Toward Targeting Antitumor Agents to Cancer Cells: Disulfide Conjugation of Cytotoxic Complexes to Cell Penetrating Peptides

As chemotherapy is a leading cancer treatment, many studies aim to address its main limitations, namely, lack of selectivity to tumor tissue and severe toxic effects. Therefore, development of targeted chemotherapeutic agents to cancer cells is essential.

Disulfide bridges, namely S­­­­­­–S bonds, serve as well-known practice for conjugation of different compounds. This linkage has a marked advantage for applications in biological environment: the disulfide bridge is cleavable as it is reduced in the cell due to the high concentration of glutathione in the cytoplasm. Thus, disulfide linkage opens opportunities for improving properties by combination of different compounds. In particular, disulfide bridges enable conjugation of an antitumor complex to peptides with cysteine residues. The peptide, which is often antibody or cell-penetrating peptide (CPP), increases the selectivity or permeability. For instance, the TAT peptide of HIV-1, which serves as a leading CPP, delivers its cargo into the cell by translocation of the plasma membrane. After penetration of the conjugated compound to the cancer cell, the disulfide bridge breaks due to the reducing environment and the complex is released. Therefore, the cytotoxic effect of an antitumor compound should increase.

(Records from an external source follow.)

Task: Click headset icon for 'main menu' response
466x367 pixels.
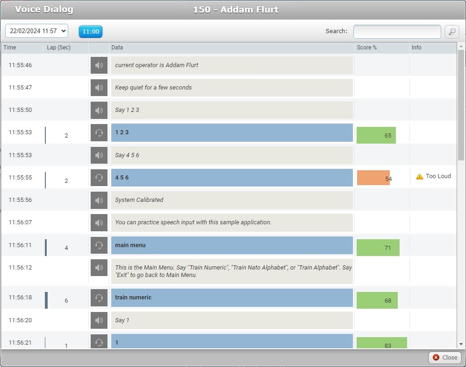Action: 99,245
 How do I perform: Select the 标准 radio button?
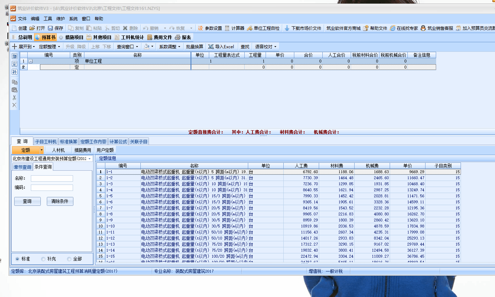17,259
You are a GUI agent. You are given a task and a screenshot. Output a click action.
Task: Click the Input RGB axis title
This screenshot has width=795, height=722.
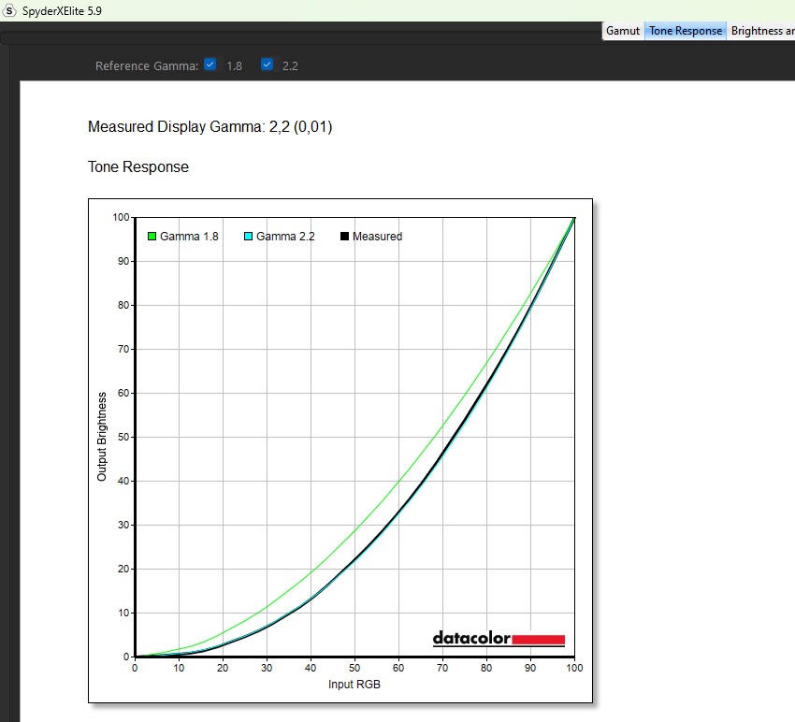click(354, 685)
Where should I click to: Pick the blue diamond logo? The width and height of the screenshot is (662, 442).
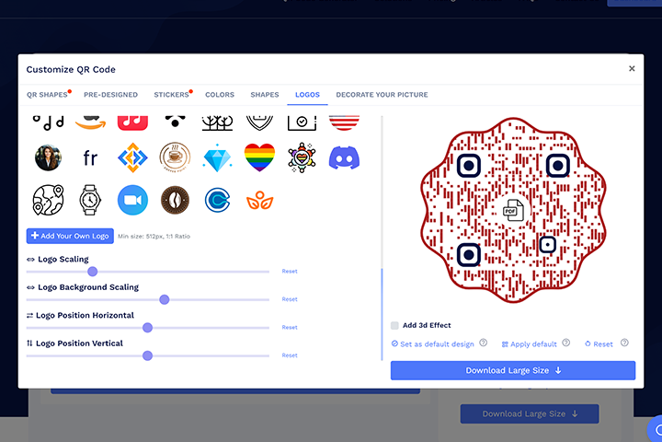pyautogui.click(x=217, y=158)
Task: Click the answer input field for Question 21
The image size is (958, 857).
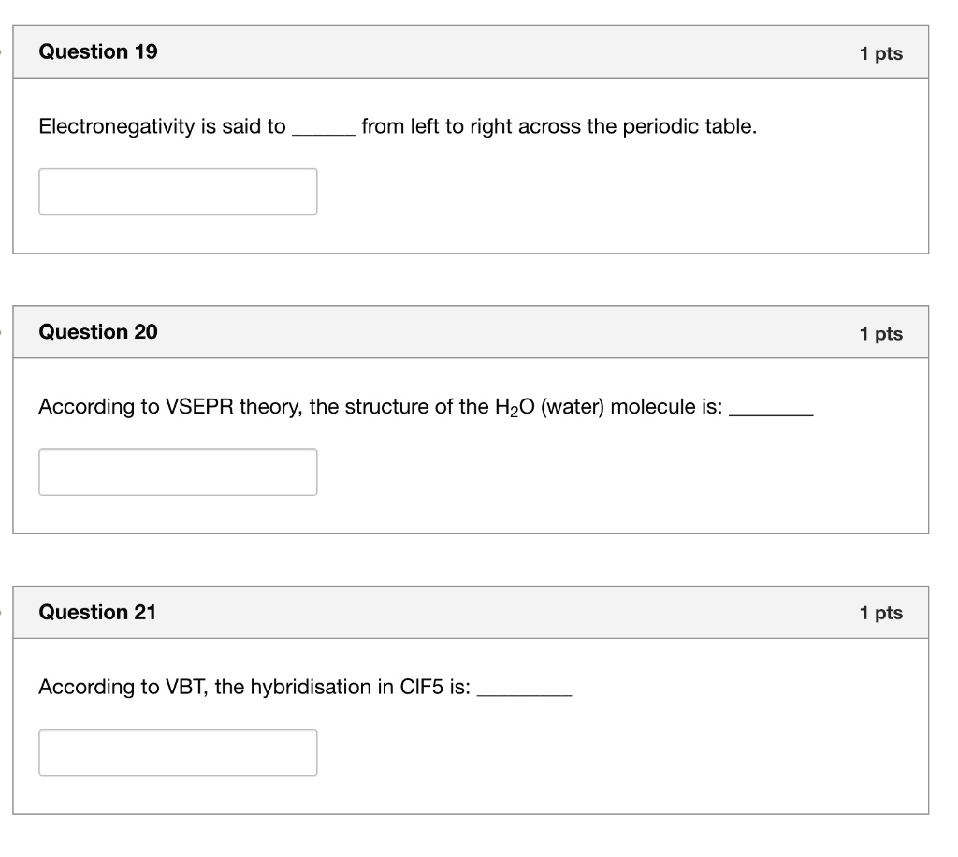Action: (x=178, y=751)
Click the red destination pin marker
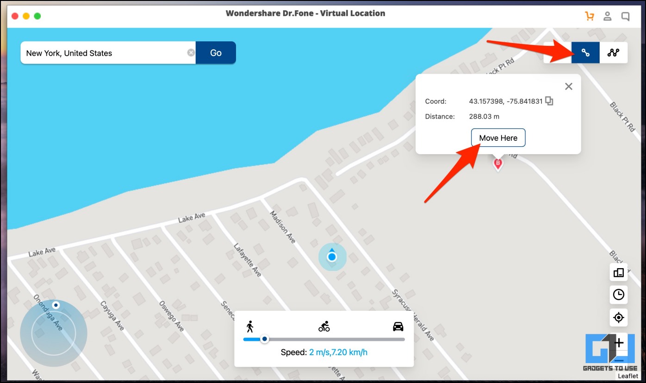The height and width of the screenshot is (383, 646). [x=498, y=164]
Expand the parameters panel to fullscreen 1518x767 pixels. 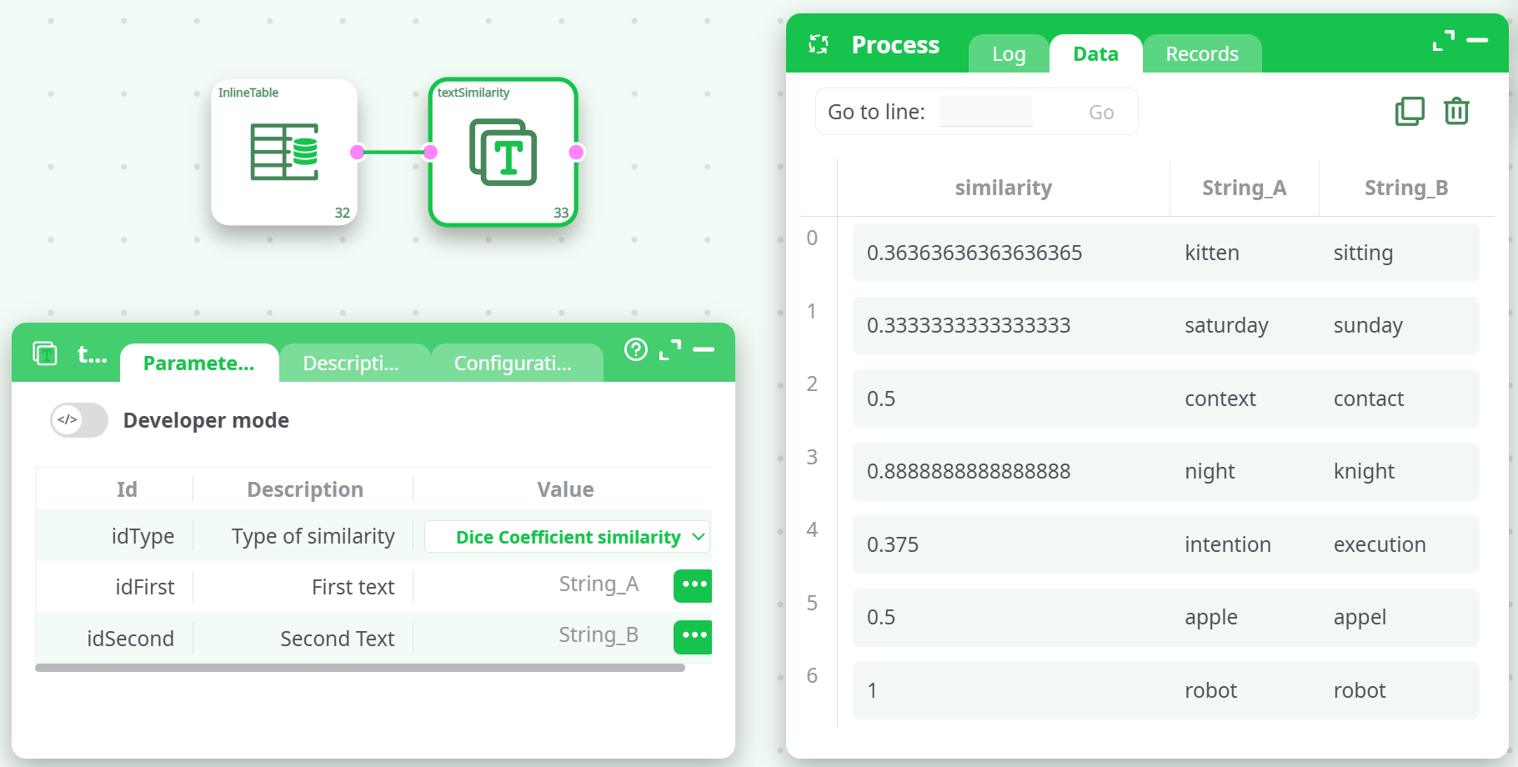(x=670, y=349)
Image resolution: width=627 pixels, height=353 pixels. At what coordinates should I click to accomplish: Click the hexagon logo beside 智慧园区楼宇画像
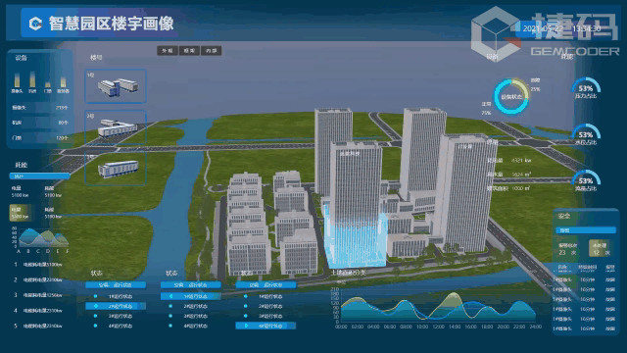pyautogui.click(x=35, y=24)
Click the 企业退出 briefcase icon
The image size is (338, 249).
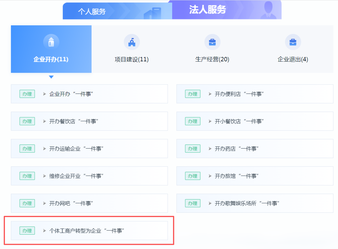pos(293,42)
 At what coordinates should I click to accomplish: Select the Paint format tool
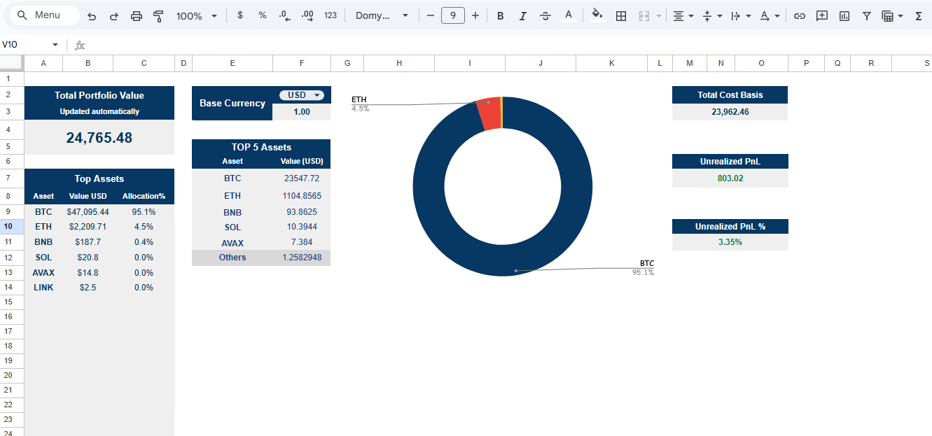[158, 15]
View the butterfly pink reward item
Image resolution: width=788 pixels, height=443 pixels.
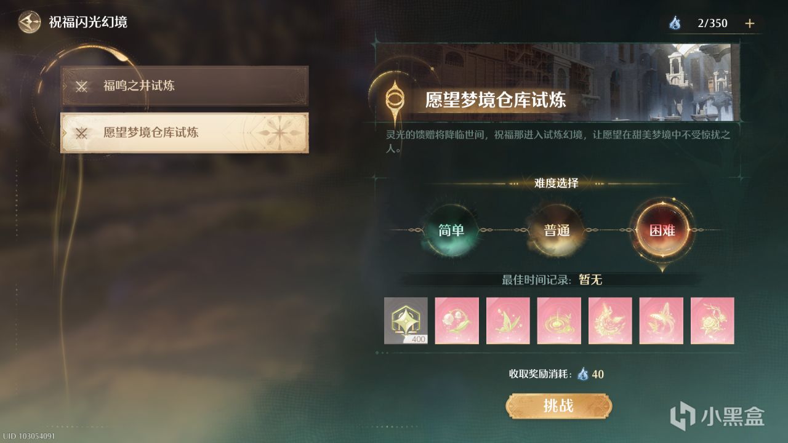(x=661, y=321)
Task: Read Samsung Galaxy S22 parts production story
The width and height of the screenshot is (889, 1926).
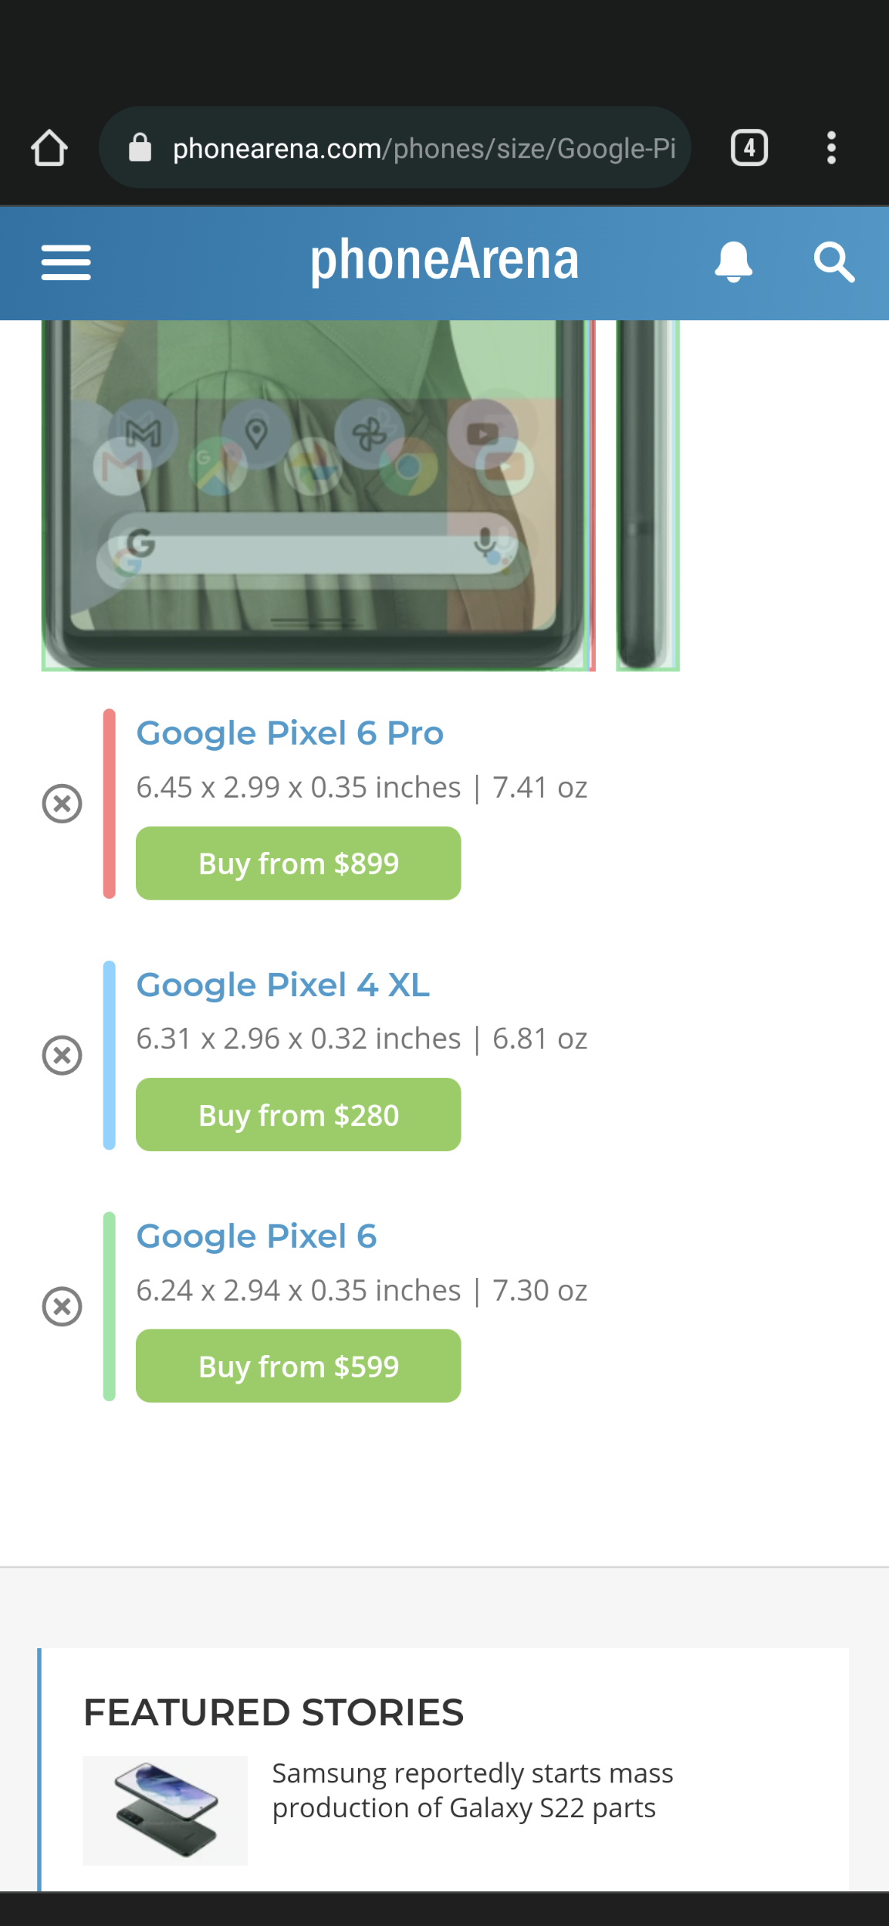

Herein we present a new family of salan-based ligands that bear free thiol moieties and modified TAT peptide to include the desired cystein residue. The ligands and the modified peptide promote the development of disulfide linkage of cytotoxic complexes to CPPs. The CPP conjugated complex may overcome penetration and solubility problems and facilitate cellular uptake of the cytotoxic complex. Aspects of synthesis and cytotoxicity will be discussed.